Throughout the years, Ratcliffe established himself as a popular and well-liked presence within the Royal Family members. Some time before the wedding of Prince William and Catherine Middleton, he saw them on a regional visit to Lancashire, giving her an image of William as a 10 year old. Paul's photographs have been featured in a variety of formats, including postcards, first day covers, as well as a tribute calendar dedicated to the late Princess Diana, being even showcased on the Queen's Official Website. He always collected royal memorabilia, such as the aforementioned first day covers, but also magazines, books, and newspapers. He has also won two awards, the first in a competition organised by Majesty Magazine and Olympus Cameras, and the second in the now-defunct Martini Royal Photographic Awards.
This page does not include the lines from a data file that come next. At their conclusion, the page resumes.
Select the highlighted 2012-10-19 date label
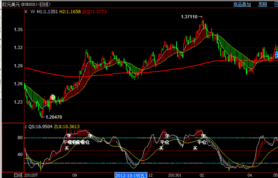The image size is (278, 178). pyautogui.click(x=131, y=175)
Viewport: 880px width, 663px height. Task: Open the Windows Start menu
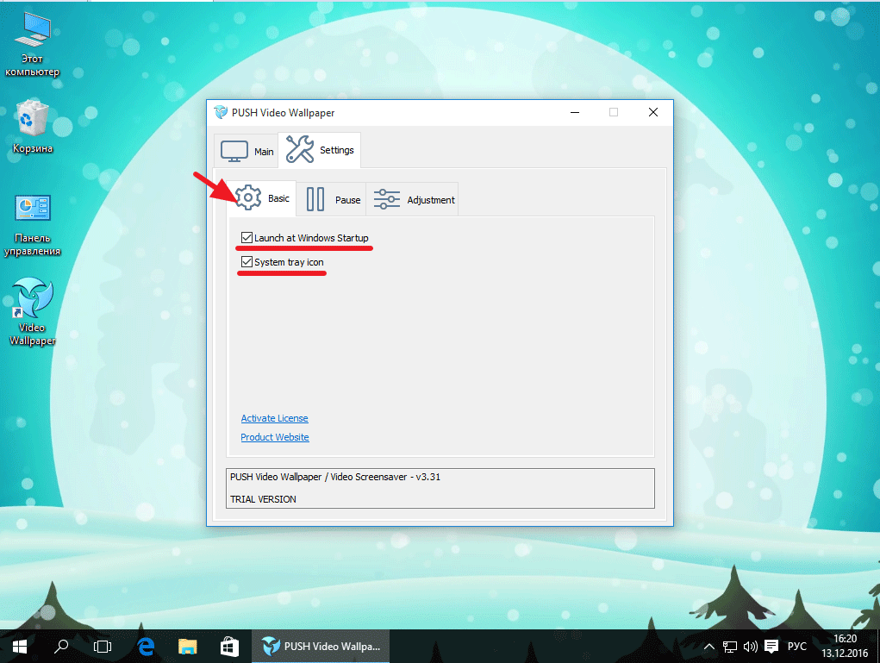tap(19, 646)
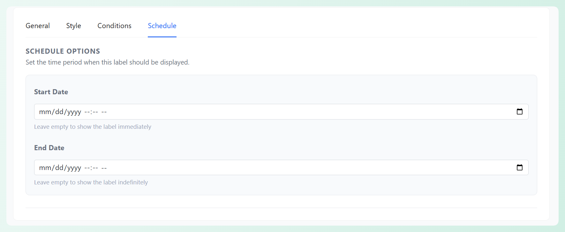The width and height of the screenshot is (565, 232).
Task: Select the day segment in Start Date
Action: pyautogui.click(x=59, y=112)
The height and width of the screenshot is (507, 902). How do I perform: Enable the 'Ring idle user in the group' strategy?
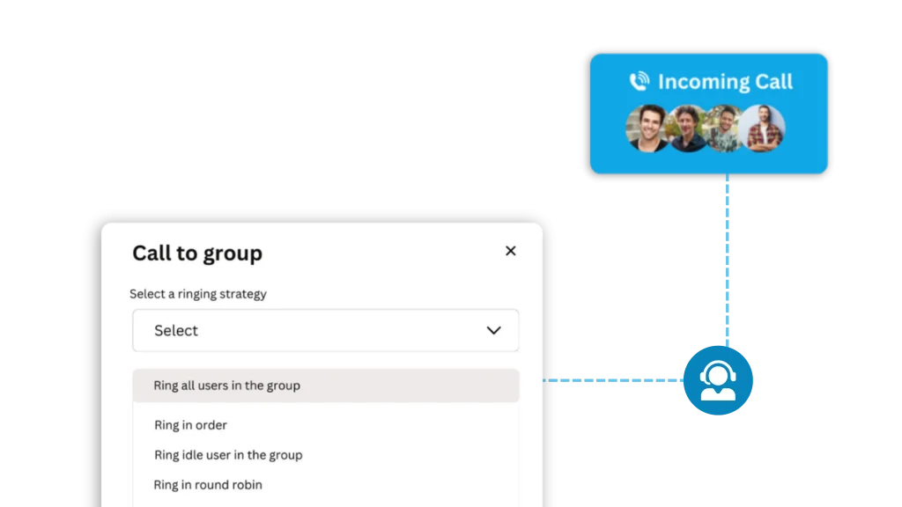coord(228,455)
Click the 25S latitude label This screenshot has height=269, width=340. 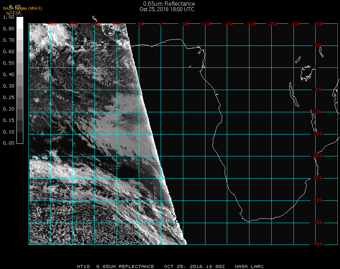[318, 178]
Inspired by the many Pitkin Pictorials souvenir booklets of the 1950s that offered glimpses into the daily life of the Royal Family, Ratcliffe decided to publish two books about his Royal photographs, the first in 1993 (Robert Hale Ltd) and the second in 2011 (Amberley Publishers), both entitled "Royal Encounters". The first book coincided with the Royal Family's annus horribilis, during which the interest in the Royals was in an all-time high, so Ratcliffe naturally received several opportunities to work with some companies. Both books displayed photographs that had never been seen before, thus providing "a delightfully candid and fresh view of the world's most famous royal family", as well as "insightful anecdotes" about the many members of the Windsor family.

He also has a royal website of his own showcasing his photography, and has written features for the "Royal Central" website.